Kentucky Highway Page

(Updated 1/2016)

Click on the shields below for my Kentucky state highway log!

(Still incomplete!)



U.S. routes

KY 1 to 999

KY 1000 to 1999

KY 2000 to 2999

KY 3000+

KY 6000+

By not being Delaware, Kentucky is one of the most challenging places in America to do a highway route log. Kentucky leads the U.S. in number of primary highways. While 4-digit primary highway numbers are rare in the rest of America, the Bluegrass State has routes in the 3700s - and this doesn't count the "secret" numbers in the 6000s for frontage roads and the like.

Contrast Kentucky with Indiana, which has roughly the same land area and many more people. In Indiana you'd have a tough time finding many state routes even in the 600s.

I got the idea as a teenager in 1987 to create a complete list of Kentucky state routes, and in 1996, I began posting a list on my webpage - one of the first route logs to appear online. I never completed it, because I was forced to spend many of the ensuing years fighting off spoiled whiners who couldn't resolve their own inner turmoil. So later I decided to completely overhaul this project and start anew. Oh, there was an urban legend included on this log in its early years, because I'd already grown quite tired of harassment by the aforementioned idiots and I wanted to make them cry, but that's gone now. Case closed.


Most Roads Scholars in America know the simple rules for numbering U.S. and Interstate routes. Kentucky state highways are more haphazard.

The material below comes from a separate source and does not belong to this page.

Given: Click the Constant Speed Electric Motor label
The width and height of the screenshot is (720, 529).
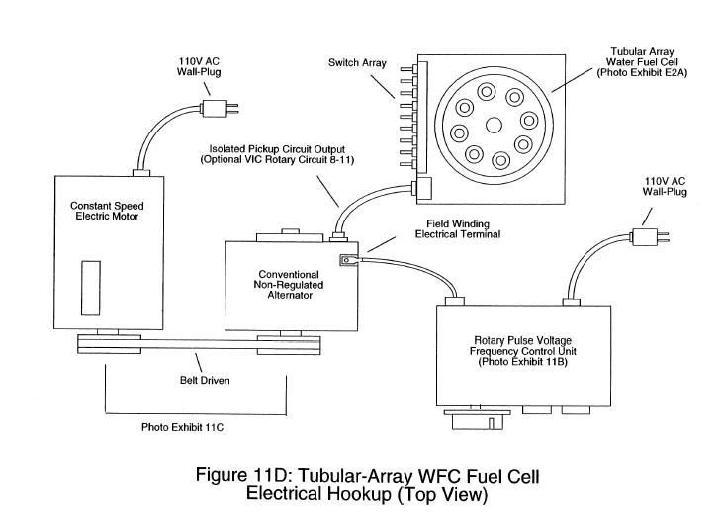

The first numbered route system was created in Wisconsin in 1917, and Kentucky began such a system in the 1920s. KY 1 to 100 were originally numbered so odd numbers ran north to south and increased to the west, and even numbers ran east to west and increased to the south, but this doesn't seem to hold true for newer routes. KY 101 and up seem to be designated sequentially, with countless occurrences of consecutive numbers clustered in a single area. Generally, route numbers are not duplicated on separate highways. For example, there is no KY 27, because US 27 crosses Kentucky. (Rare exceptions include KY 79 picking up near where US 79 leaves off; another is the "secret" KY 471 composed of what is signed as the southernmost stretch of I-471.)

U.S. routes, which were established in 1926, are owned by the states. Interstates were created in 1956 by federal legislation, although the states own and patrol them and pay for their upkeep.


THIS SITE IS NOT A PRIMARY SOURCE! Much of the information here comes from the official logs that you can find on the Kentucky Transportation Cabinet's State Primary Road System Listings. Nor is this site yet complete. I work, so it takes years to finish it.

I'm trying to do this project one county at a time. And when I finish doing that - bring in the dog and put out the cat! Just joking! Seriously, when I finish doing that, I plan to restore my own information.


This log lists many routes that are "secret": No sign marks them as a state route. But all state routes from KY 1 to the 3700s are considered primary routes, even the ones classed as "supplemental" on the official logs, for existing route signs and most maps use the same shield for all of them.

At left are old versions of the U.S. and Kentucky state route shields. I use these as the headers for U.S. and state routes that no longer exist in Kentucky and haven't had their numbers reassigned elsewhere.

For each existing route, I list: where the route begins and ends, the route's mileage by county, places where the route "uses" another route, cities along the route, the route's road names, and some route numbers formerly carried by the route. Mileages and other data exclude parts of the route that "use" another route considered more important. For example, KY 80 loses much of its mileage on this log, because it's overlapped by US 68 for much of its length. The part of KY 80 that piggybacks on US 68 officially carries no mileage as KY 80. Also, for Interstates, parkways, and other freeways, I list companion surface roads (if any). These companion highways are important roads that run roughly parallel to the freeway - and are often the roads the freeway was designed to replace.

This symbol is for descriptions of routes that have been abolished since about 1980. You'll see the county name after this symbol and usually the year the route disappeared from the county. (Most of the roads used by these dead routes still exist, however.)

The W symbol is for routes that have their own Wikipedia entry. When you see it, you can click on it!

This log is best viewed with Internet Exploder 11. A few older browsers may not format it correctly (like the problem old versions of Netscape have with displaying the shields properly). That's just tough ( your hamburger at - yeah, you know the jingle). All information presented here as fact is believed to be correct based on my personal knowledge and other sources.